Das heimische Gesundheitssystem ist extrem ärzte- und spitalslastig, sagte ÖGK-Vize-Obmann Andreas Huss auf APA-Nachfrage. "Das wichtige ist, dass wir grundsätzlich mal die anderen Gesundheitsberufe vor den Vorhang holen." Da gehöre die Pflege dazu, Therapeuten und "sehr, sehr niederschwellig die Apotheker". Es sei jetzt schon oft so, dass Betroffene mit "Husten, Schnupfen, Heiserkeit" zuerst in die Apotheke kommen. "Da kann der Apotheker, nachdem er Erstanlaufstelle ist, die Steuerung übernehmen", erläuterte Huss.
Mit der Apothekengesetznovelle hätten Pharmazeuten mehr Möglichkeiten bekommen, ergänzte Huss. Er verstehe aber nicht, warum Impfen in Apotheken weiterhin nicht möglich ist. Es gehe nicht um Kinder oder ältere Personen mit Risikoerkrankungen. Die gesunde Normalbevölkerung solle aber etwa gegen Zecken oder Influenza auch in der Apotheke geimpft werden können, forderte der ÖGK-Vize-Obmann. Bei der Telemedizin sei die ÖGK dabei, Angebote zu überlegen und auszurollen und diese künftig in Tagesrandzeiten sowie in der Nacht und an Wochenenden anzubieten, sagte Huss.

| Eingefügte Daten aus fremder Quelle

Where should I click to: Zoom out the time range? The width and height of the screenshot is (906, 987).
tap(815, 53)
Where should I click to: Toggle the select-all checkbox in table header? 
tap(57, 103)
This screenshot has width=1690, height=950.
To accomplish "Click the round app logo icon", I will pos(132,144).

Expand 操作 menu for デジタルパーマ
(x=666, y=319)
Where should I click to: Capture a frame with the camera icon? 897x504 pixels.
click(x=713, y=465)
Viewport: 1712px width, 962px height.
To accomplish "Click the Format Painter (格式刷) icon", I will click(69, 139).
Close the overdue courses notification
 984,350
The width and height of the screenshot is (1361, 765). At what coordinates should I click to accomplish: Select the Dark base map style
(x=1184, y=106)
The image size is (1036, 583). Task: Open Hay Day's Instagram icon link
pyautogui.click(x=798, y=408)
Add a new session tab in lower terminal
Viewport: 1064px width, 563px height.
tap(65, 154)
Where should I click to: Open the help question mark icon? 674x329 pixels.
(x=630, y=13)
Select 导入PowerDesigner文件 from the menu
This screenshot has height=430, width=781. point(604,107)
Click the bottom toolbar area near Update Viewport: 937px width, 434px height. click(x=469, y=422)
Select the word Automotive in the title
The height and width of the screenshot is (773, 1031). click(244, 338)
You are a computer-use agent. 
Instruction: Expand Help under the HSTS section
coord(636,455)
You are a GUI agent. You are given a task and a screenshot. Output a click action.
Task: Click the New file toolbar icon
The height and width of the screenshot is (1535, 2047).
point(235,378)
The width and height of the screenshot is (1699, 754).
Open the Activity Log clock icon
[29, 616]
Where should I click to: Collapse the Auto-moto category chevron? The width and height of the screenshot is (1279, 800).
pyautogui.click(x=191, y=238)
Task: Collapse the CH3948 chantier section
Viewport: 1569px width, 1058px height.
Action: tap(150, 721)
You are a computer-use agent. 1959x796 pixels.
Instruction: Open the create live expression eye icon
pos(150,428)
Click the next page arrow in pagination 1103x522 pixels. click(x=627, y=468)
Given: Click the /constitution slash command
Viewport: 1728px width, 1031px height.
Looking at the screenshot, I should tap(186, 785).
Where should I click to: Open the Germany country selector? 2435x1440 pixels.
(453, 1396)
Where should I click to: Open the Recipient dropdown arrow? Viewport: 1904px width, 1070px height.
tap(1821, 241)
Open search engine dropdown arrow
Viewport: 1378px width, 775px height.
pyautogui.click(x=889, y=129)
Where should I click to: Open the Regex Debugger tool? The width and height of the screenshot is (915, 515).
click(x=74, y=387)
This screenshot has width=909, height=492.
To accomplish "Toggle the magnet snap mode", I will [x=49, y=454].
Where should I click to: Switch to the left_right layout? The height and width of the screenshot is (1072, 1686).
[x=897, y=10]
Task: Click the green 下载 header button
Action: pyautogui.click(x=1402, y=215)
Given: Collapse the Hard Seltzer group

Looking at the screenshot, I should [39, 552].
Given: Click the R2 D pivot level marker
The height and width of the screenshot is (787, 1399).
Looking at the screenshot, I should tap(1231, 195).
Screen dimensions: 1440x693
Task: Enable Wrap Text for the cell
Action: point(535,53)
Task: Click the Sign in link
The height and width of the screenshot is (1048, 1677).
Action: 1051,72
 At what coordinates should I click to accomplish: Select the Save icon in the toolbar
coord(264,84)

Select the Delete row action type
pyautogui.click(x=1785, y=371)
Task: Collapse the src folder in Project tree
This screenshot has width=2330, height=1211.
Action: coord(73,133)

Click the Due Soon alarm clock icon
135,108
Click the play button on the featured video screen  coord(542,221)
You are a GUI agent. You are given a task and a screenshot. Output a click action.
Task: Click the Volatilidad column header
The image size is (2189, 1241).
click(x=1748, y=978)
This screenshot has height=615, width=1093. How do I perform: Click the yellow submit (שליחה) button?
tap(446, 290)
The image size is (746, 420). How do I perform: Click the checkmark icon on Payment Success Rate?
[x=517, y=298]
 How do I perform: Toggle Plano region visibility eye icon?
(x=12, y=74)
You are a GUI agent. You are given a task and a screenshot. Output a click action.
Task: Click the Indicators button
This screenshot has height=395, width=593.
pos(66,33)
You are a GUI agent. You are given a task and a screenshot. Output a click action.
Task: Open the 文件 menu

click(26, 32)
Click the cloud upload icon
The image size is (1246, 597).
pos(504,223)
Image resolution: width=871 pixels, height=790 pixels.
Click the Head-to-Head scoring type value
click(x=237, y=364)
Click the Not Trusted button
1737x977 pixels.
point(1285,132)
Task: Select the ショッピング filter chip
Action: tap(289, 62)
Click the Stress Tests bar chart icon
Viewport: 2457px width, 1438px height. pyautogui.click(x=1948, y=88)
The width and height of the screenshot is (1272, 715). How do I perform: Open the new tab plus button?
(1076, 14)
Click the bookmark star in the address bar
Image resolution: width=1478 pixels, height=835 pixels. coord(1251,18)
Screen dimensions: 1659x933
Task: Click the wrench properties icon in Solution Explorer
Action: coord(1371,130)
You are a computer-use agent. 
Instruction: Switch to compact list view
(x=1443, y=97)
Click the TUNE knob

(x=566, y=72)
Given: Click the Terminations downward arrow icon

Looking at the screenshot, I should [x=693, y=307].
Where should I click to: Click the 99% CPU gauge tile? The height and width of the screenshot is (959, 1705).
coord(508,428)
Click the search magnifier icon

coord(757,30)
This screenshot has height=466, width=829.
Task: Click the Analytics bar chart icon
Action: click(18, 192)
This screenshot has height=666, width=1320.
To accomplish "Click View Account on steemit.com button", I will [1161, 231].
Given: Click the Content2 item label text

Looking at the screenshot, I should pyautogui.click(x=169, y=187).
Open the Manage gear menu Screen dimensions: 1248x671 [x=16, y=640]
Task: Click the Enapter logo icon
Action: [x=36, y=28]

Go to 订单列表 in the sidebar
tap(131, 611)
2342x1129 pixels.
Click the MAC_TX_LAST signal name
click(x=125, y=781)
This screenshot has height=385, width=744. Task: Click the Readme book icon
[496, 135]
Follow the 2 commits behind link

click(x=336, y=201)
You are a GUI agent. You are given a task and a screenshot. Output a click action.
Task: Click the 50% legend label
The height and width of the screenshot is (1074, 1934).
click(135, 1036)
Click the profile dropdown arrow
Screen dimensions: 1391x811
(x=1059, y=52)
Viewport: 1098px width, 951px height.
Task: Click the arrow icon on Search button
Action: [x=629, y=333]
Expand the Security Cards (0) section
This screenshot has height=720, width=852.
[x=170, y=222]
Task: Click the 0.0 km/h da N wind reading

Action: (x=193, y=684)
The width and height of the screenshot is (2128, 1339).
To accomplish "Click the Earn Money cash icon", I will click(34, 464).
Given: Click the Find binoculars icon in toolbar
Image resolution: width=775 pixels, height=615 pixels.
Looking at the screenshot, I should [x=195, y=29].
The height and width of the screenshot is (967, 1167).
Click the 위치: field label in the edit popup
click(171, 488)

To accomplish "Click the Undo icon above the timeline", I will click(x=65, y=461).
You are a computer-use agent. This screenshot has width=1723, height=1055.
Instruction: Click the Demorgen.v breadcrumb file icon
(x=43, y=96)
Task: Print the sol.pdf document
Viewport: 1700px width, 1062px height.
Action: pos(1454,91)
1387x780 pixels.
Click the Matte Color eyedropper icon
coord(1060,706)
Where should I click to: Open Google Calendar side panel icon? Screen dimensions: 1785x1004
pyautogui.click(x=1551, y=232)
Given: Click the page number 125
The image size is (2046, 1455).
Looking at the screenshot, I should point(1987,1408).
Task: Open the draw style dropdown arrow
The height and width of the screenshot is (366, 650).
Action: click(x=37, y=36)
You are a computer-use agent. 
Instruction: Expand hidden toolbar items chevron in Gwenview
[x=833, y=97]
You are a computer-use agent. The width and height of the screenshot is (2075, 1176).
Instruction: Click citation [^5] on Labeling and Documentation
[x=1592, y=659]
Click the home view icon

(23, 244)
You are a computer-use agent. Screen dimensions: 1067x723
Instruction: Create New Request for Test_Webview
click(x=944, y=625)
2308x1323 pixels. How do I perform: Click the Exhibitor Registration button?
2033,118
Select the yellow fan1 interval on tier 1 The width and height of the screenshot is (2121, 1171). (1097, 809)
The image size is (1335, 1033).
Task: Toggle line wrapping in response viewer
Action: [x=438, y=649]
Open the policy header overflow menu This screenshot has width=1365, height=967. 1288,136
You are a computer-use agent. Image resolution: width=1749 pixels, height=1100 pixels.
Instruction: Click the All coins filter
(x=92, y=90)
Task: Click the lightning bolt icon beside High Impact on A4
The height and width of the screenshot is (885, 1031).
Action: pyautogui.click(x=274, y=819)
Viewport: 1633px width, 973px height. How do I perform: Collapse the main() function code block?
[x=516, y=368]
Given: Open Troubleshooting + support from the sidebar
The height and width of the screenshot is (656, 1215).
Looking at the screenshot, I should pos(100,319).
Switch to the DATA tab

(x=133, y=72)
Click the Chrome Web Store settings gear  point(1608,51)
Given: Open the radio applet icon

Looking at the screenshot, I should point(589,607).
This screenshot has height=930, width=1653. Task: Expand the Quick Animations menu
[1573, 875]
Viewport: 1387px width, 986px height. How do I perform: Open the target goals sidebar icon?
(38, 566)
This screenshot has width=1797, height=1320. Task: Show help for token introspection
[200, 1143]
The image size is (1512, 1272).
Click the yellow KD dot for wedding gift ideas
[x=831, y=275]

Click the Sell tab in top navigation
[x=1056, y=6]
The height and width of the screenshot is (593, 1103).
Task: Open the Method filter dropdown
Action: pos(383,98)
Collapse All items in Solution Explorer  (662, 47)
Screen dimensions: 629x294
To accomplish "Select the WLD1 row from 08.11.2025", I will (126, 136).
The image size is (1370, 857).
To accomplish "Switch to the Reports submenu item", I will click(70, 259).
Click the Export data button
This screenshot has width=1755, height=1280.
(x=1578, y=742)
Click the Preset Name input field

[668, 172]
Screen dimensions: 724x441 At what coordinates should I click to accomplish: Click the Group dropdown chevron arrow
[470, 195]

Auch davon zeigte sich Steinhart "irritiert". Die Vertragsärztinnen und -Ärzte sollten in ihrer Rolle als "Ansprechpartner Nummer eins" bestärkt werden. Die Frage der Patientenlenkung müsse ernsthaft und konsensual angegangen werden. "Jeder Systempartner sollte sich genau überlegen, was er im Rahmen seiner Möglichkeiten und Kompetenzen beitragen kann, damit Patientinnen und Patienten so schnell und so bequem dorthin können, wo sie die richtige Behandlung bekommen. Unsere Konzepte liegen auf dem Tisch - auch wir würden uns eine stärkere Rolle für 1450 und telemedizinische Lösungen wünschen, aber ohne Gefährdung oder unnötige Belastung der Patientinnen und Patienten", sagte Steinhart.
In Apotheken sind laut Nationalratsbeschluss aus der Vorwoche künftig Bluttests - beispielsweise auf Zucker und Cholesterin - sowie Impftiter-Analysen möglich. Der Start dieser Leistungen werde unterschiedlich losgehen, sagte Mursch-Edlmayr. Es gebe schon Apotheken mit Angeboten auf privater Basis sowie Standorte, die die Infrastruktur aus der Pandemie zur Verfügung haben. "Andere werden überlegen, mit Neu- und Umbauten Räumlichkeiten zu implementieren", erklärte sie. Die Apothekerkammer wird den Prozess begleiten und Fortbildungen anbieten. Die Möglichkeit von längeren Öffnungszeiten für Apotheken durch die Gesetzesnovelle begrüßte Mursch-Edlmayr, um diese "an regionale Bedürfnisse" anpassen zu können.
Zusammenfassung
- Österreichische Apotheken streben an, in die Patientenlenkung eingebunden zu werden und könnten als erste Anlaufstelle für die Weiterverweisung an Ärzte oder telemedizinische Dienste dienen.
- Eine Gesundheits-App und die Hotline 1450 sollen Patienten leiten, während Apotheker durch die neue Gesetzeslage Bluttests und Impftiter-Analysen anbieten dürfen.
- Die Österreichische Gesundheitskasse (ÖGK) sieht Apotheker als wichtige Erstanlaufstelle und erwägt die Einführung telemedizinischer Dienste in Apotheken während Tagesrandzeiten sowie an Wochenenden.